How do anonymous grey hat hacking groups consistently find windows entrypoints and exploits to sell to people? Do they have botnets brute forcing random things to try and find glitches in recent patches?



Do they use botnets or something to brute force random things to find glitches to exploit?

In: Technology

“Grey hat” hackers would not sell exploits, they are called grey hats because they are not looking to exploit systems for personal gain (which selling would be personal gain, something done by “black hat” hackers) but rather they have other motivations (such as doing it for fun, or to help make software more secure) *without* authorization from the owner of the system/software (hackers working with authorization are “white hat” hackers).

That said, they find stuff just like most other types of hackers, they know how computers work, they know how software works, they attempt to exploit systems in various ways…some based off older/patched stuff, others based off currently known unpatched things. To intentionally find exploits generally requires a fundamental understanding of the system you are trying to hack so you can envision possible ways to exploit that system. Sometimes things are found by accident, many times it’s the hacker knowing how a system works and attempting to subvert the security controls in place, which requires a level of critical thinking that bots are not capable of.

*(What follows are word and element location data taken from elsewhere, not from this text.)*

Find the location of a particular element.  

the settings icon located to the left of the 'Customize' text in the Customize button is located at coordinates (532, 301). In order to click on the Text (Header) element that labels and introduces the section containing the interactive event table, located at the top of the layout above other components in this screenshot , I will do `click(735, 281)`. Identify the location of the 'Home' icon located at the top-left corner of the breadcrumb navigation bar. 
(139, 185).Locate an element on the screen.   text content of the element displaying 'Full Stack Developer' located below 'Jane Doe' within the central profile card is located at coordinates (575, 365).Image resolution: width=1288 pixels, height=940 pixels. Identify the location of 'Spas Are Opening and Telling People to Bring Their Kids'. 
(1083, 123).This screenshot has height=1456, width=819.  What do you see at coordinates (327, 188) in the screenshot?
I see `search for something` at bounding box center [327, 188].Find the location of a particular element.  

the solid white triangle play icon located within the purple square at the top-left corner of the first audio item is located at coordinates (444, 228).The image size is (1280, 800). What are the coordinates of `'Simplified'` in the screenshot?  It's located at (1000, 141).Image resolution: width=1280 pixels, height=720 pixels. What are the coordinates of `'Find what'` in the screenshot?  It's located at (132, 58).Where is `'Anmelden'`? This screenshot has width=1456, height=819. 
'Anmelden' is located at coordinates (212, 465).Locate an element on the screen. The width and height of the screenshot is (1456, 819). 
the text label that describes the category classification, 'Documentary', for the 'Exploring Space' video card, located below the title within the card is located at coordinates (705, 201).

tl;dr – They rarely if ever use bots or brute force, it’s often targeted and intentional.

The answer to your question lies in the fact that for every Microsoft/Apple/Whatever software vendor employee that is really good at their programming job, there are 10 hackers who are better.

The best programmers out there are not employed by Microsoft, or even by Governments. They are the dudes that get off on cracking everyone elses stuff to prove they are the best.

The largest corporations spend billions of dollars employing entire teams of people to program security and one guy breaks them. It’s about who is the best, and the best are only ever employed if they get caught.